Gov. Pat Quinn says he wants the General Assembly to send him a same-sex marriage bill during next month’s lame duck session.

“I hope that bill goes forward,” Quinn said of the measure, which is sponsored by Rep. Greg Harris, D-Chicago, one of three openly homosexual House members. “It’s the House that probably the key arena at this time, and I think we’ll see how the members look at that issue. They should study it carefully and vote their conscience.”
 
At the same time, the Supreme Court is planning to hear arguments on two gay rights measures: the constitutionality of the Defense of Marriage Act, and of California’s Proposition 8, a referendum that not only banned gay marriage in the state, but invalidated thousands of existing same-sex marriages.
 
Here’s hoping that the General Assembly legalizes gay marriage in Illinois -- but that the Supreme Court doesn’t legalize gay marriage nationwide.
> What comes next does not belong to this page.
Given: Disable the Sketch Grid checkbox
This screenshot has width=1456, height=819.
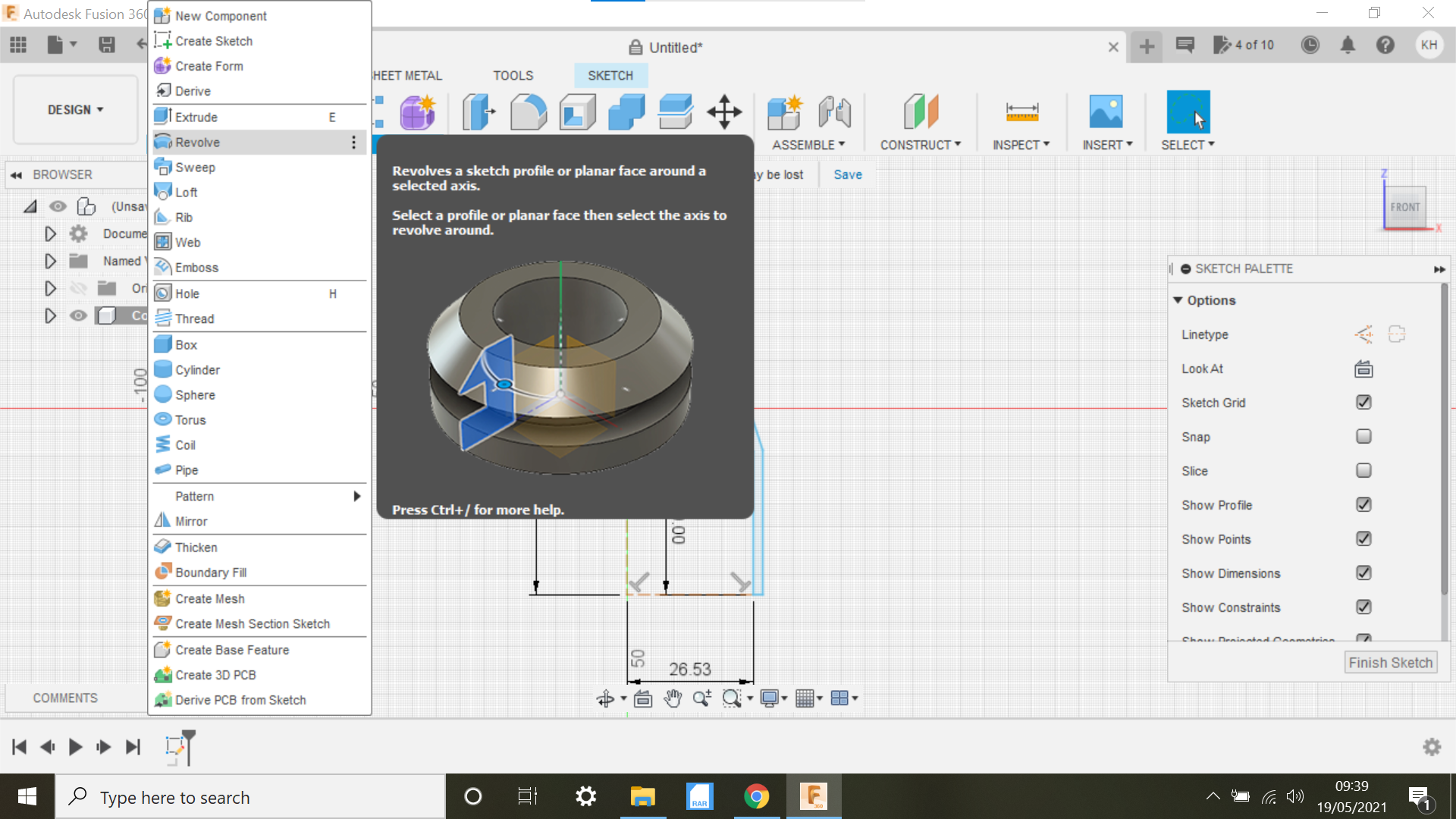Looking at the screenshot, I should tap(1363, 402).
As Emily Bazelon wrote in Slate, that would be forcing the issue on states that aren’t ready for it yet.
 
there are 100,000 LGBT couples who are now married in the United States (31 percent of whom are raising children). That’s a huge stride forward, and public opinion polls are moving in the same direction. But that doesn’t mean the Supreme Court is ready to order up gay marriage in the states that don’t have it yet. Or even that the justices should. Deciding that same-sex couples in states with same-sex marriage should receive the federal pensions and military benefits that are their due—that’s a manageable mouthful to chew. The Supreme Court should take the small bite now and leave the rest of the pie for later.
 
The analogue here is the 1973 Roe v. Wade decision, which legalized abortion in every state, at a time when only a few liberal state legislatures had approved it. The resulting backlash led to the rise of the religious right as a force in American politics, and a conservative ascendancy that lasted for decades. 
 
Gay marriage is right for Illinois, where 47 percent of voters endorsed it in a recent poll. It’s not going to be right for Texas, and it’s not worth risking another right-wing reaction by forcing it on Texas. Besides, if we have gay marriage and Texas doesn’t, that sends a message to tolerant, creative types that we’re a progressive state, and Texas isn’t.